Due to the absence of any international or domestic guidance, the interpretation of the CIV carve-out has so far been uncertain. A circular dated 12 August 2025 and published on August 22, 2025 (circular n° L.I.R. n° 168quater/2) finally brings welcome clarifications for Luxembourg investment funds regarding the key questions surrounding this carve-out. In light thereof, we expect that Luxembourg investment funds should in most circumstances fall within the definition of CIV and therefore remain out of the scope of the reverse hybrid mismatch rule.
Key clarifications
- UCITS, Part II UCIs, SIFs and RAIFs are always considered CIVs. As a consequence, there is no need to assess if the three conditions are met.
- A vehicle is considered to be widely held if its shares, interests or units are marketed in view of their distribution to multiple unrelated investors.
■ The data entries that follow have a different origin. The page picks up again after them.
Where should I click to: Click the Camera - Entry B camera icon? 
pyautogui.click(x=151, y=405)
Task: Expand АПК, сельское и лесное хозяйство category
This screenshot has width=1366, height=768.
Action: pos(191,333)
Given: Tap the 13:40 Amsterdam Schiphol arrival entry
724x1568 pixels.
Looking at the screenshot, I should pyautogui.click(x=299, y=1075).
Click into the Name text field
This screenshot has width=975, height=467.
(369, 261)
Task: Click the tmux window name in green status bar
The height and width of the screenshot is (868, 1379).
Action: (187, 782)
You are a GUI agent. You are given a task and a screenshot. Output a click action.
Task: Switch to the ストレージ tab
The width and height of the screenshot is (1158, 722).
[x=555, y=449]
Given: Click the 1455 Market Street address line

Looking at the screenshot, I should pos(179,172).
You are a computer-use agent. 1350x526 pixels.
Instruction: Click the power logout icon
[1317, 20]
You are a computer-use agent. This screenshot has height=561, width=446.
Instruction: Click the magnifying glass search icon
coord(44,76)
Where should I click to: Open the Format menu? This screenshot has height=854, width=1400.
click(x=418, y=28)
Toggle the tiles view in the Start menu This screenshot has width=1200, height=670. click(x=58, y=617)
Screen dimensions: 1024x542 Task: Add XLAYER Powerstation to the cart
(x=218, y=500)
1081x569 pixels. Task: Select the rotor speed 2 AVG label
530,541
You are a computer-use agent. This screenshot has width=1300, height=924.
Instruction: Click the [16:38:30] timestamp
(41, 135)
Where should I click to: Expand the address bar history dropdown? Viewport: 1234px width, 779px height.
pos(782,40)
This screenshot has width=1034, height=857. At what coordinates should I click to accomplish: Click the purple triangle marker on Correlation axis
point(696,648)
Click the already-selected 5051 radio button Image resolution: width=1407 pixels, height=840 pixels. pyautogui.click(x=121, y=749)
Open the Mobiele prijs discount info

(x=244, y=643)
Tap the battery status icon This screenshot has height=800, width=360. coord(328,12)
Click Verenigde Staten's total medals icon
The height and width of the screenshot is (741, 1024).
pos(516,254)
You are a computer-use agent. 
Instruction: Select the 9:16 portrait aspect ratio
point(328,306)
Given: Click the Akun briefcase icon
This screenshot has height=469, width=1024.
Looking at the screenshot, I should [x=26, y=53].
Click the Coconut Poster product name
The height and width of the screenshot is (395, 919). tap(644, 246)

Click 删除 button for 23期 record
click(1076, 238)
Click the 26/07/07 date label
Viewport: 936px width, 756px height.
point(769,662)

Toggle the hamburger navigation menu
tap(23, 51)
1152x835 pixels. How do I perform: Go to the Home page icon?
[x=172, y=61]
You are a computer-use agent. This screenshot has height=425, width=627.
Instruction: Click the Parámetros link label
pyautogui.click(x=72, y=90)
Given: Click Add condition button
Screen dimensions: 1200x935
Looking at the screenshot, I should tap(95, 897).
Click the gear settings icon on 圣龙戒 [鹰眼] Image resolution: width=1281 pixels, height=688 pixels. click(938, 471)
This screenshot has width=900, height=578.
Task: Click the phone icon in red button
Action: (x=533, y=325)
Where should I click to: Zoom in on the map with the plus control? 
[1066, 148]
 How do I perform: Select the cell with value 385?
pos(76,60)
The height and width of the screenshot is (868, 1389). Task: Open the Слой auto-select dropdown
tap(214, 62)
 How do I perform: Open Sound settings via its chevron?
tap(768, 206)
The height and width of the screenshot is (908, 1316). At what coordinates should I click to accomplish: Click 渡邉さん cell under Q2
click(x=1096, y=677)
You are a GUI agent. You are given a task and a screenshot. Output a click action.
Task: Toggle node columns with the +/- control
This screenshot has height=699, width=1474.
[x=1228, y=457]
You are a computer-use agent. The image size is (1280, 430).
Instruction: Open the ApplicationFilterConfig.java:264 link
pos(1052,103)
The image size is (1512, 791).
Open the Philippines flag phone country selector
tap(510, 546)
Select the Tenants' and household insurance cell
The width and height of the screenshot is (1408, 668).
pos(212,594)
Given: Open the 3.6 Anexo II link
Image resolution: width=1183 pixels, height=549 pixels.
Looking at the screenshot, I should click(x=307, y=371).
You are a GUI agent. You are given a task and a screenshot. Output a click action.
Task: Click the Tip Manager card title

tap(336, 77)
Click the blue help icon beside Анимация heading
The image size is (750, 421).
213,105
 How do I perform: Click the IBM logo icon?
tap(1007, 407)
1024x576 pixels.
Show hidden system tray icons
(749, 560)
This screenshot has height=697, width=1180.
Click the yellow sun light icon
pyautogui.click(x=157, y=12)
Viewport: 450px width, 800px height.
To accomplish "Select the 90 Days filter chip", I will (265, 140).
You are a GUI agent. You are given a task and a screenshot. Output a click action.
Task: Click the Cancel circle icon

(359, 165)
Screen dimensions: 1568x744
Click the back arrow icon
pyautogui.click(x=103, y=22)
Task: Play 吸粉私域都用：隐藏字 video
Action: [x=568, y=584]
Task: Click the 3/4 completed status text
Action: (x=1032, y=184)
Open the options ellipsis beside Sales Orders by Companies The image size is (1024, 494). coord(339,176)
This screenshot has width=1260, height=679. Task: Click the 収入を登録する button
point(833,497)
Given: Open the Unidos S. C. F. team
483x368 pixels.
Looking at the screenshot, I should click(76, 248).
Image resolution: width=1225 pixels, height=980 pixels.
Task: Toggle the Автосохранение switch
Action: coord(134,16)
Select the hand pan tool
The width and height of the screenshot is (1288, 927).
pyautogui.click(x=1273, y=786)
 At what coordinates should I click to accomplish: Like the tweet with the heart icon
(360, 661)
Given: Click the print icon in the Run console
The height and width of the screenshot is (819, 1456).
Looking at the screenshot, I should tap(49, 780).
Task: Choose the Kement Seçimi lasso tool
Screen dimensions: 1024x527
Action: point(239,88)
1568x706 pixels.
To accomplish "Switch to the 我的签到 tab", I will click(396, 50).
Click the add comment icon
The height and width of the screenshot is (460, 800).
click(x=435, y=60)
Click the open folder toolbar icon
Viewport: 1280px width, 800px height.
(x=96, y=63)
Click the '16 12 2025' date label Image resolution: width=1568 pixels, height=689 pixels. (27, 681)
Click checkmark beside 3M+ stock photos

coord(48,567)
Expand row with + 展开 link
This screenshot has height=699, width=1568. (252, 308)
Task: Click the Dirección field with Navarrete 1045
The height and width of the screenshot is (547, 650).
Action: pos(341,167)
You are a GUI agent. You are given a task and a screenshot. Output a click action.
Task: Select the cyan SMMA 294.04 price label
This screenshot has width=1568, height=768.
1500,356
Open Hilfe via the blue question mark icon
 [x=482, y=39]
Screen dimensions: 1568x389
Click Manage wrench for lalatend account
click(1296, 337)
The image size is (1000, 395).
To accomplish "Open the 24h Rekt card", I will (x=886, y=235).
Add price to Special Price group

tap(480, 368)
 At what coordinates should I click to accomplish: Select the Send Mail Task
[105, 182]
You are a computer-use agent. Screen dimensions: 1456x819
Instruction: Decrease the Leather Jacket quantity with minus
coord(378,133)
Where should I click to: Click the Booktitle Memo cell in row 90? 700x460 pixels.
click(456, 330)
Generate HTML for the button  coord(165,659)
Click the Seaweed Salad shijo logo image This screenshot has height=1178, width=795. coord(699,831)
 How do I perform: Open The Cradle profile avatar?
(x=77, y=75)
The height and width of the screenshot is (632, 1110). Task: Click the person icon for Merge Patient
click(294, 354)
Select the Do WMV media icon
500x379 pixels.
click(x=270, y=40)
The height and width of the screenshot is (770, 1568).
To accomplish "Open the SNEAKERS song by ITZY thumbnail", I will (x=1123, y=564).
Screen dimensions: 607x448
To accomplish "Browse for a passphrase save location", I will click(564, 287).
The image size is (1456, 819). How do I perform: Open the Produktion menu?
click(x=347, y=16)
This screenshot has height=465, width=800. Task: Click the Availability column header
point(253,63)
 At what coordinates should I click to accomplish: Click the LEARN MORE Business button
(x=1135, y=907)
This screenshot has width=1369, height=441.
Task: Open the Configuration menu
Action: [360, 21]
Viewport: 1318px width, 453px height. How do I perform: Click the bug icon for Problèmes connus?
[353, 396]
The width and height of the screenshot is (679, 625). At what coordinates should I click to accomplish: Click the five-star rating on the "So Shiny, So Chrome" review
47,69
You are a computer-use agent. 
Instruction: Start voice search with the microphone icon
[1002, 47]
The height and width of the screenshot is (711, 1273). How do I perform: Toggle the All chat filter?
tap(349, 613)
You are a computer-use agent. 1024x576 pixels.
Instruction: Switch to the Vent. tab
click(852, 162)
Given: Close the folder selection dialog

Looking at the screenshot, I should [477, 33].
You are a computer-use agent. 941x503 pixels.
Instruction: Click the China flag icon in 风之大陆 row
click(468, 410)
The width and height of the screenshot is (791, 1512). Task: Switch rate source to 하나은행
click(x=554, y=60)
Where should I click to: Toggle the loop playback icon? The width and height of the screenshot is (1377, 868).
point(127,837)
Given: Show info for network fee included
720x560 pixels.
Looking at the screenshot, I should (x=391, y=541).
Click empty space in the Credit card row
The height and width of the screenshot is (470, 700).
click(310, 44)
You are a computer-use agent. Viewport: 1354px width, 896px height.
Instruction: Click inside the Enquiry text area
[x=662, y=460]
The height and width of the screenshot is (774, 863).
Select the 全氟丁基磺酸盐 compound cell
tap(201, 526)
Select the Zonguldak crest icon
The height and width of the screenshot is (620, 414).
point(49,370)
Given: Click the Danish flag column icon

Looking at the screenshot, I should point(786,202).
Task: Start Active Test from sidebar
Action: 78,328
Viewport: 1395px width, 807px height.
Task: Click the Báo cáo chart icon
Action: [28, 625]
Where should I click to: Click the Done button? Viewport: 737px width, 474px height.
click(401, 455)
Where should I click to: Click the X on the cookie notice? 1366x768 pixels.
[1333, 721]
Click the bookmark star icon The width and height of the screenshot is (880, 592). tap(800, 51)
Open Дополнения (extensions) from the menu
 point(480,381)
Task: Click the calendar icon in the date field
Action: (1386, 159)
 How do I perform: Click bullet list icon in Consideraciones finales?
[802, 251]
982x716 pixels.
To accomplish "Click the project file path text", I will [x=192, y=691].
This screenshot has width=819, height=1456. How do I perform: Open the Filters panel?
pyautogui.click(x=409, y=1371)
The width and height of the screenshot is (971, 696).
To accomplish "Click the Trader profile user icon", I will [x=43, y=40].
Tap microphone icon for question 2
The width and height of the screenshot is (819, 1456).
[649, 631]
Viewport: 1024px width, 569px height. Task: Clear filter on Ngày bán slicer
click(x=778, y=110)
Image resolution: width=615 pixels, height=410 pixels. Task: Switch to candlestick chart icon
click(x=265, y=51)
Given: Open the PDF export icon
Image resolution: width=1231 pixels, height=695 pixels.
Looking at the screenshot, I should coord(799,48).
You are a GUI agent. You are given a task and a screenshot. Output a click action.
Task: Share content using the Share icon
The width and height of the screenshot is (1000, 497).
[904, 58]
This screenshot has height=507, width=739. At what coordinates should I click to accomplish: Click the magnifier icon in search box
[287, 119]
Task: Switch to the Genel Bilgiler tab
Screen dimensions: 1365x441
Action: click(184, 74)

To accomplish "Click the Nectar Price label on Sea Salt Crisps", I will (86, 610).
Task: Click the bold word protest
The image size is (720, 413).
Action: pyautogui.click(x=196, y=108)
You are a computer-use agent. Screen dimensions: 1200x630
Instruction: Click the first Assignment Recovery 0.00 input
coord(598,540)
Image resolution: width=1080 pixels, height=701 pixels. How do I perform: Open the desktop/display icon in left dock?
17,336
While the circular does not set a minimum number of investors, it clarifies that a temporary restricted circle of investors, for instance during the ramp-up phase (36 months) or liquidation of the fund, does not necessarily disqualify the vehicle from the CIV carve-out. In master-feeder structures, the condition should be assessed at the level of the feeder fund. Most notably, the circular creates a general assumption that the “widely held” condition is met in the absence of an individual holding, directly or indirectly, more than 25% of the capital or voting rights in the fund or controlling the vehicle by other means.
- Besides clarifying the notion of “securities”, the circular states that the diversification requirement should be assessed based on the diversification rules applicable to SIFs.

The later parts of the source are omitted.